Maybe I have a soft spot for this movie, because it scened in my mother country. Maybe I could feel more the spirit of heroes who died in streets for their freedom, in that time. I don't know...
But a very strange thing happened after the film ended. Everyone left the cinema room in a complete silence. This has never happened in this cinema yet. Maybe I was not the only person in the room, who's been touched...
As an American living in Hungary, I thoroughly enjoyed this film and
hope that many of my friends living in the states will see it to better
understand the Hungarian culture.
As always in a film, there were a few liberties taken with historical facts, but these were not huge and did not destroy the film. It was particularly timely with the riots this year in the streets of Budapest. The courage displayed and the sense of hope in a seemingly hopeless situation made the film especially poignant.

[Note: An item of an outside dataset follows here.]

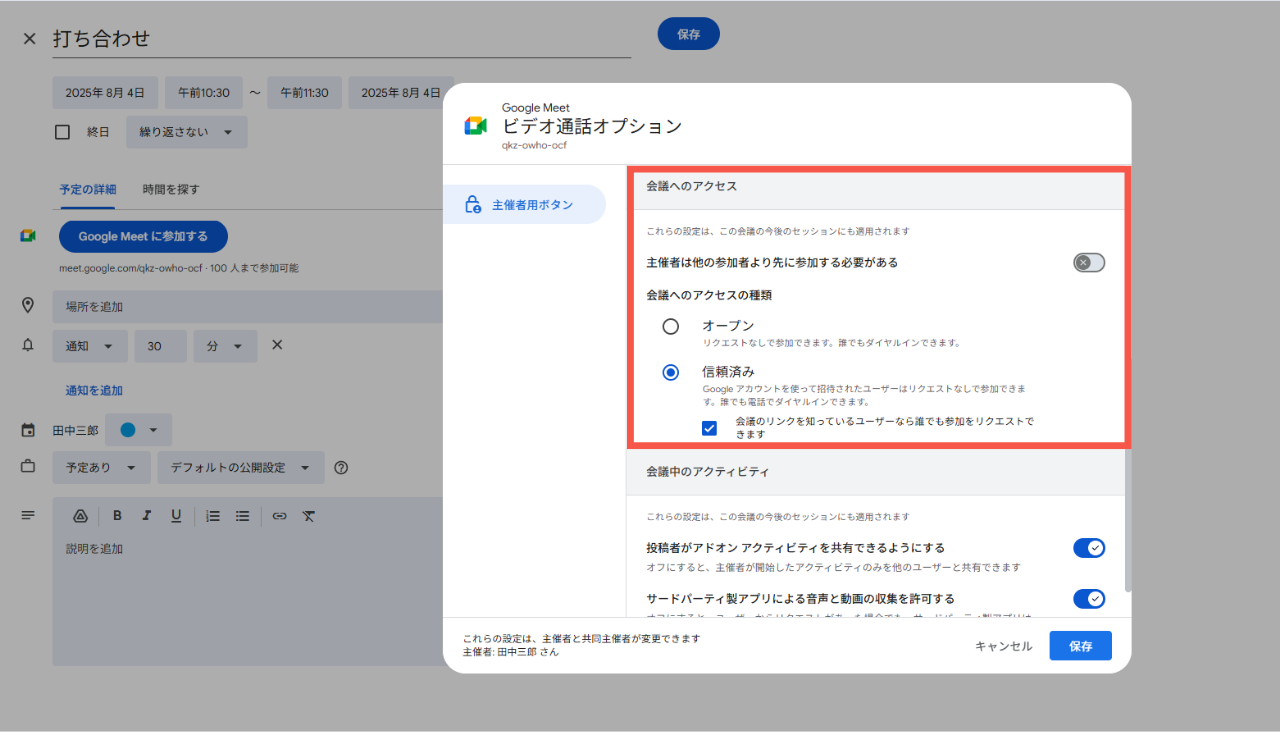Disable add-on activity sharing toggle
Image resolution: width=1280 pixels, height=732 pixels.
pyautogui.click(x=1088, y=548)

A film worth seeing. I would recommend it to anyone who is interested in European history, courage, and Hungarians.
In Budapest, the Hungarian Revolution of 1956 is beginning while the
water polo team is training for the Melbourne Olympic Games. The player
Karcsi Szabó (Iván Fenyö) meets the revolutionary student leader Viki
Falk (Kata Dobó) and they fall in love for each other. When the Soviet
force withdraws Budapest, Karcsi decides to rejoin the team and travel
to Melbourne to participate in the Olympic Games. However, a larger
Soviet force returns and invades Budapest, killing thousands of
Hungarians and suppressing the resistance. Meanwhile, Karcsi and his
team dispute the "Blood in the Water" match against the Soviets.
"Szabadság, Szerelem" is an impressive movie about two historic facts: the Hungarian Revolution of 1956 and the "Blood in the Water" match in the Melbourne Olympic Games. The director Krisztina Goda and the writers Joe Eszterhas, Éva Gárdos, Géza Bereményi and Réka Divinyi succeed in promoting the Fiftieth Anniversary of the bloody revolution in his country, unknown for many people, through an engaging and full of emotions movie developed in a perfect pace. The dramatic story uses the romance and chemistry of two charismatic characters performed by Iván Fenyö and the gorgeous Kata Dobó associated to sports, more specifically water polo, and a magnificent team of actors, actresses and stunts, to disclose the foregoing historic events. The cinematography, art decoration and costumes give a wonderful reconstitution of Hungry in the 50's, associated to a stunning and touching soundtrack and great special effects. The story concludes with golden key with the wise message that "freedom is the greatest gift of all". My vote is nine.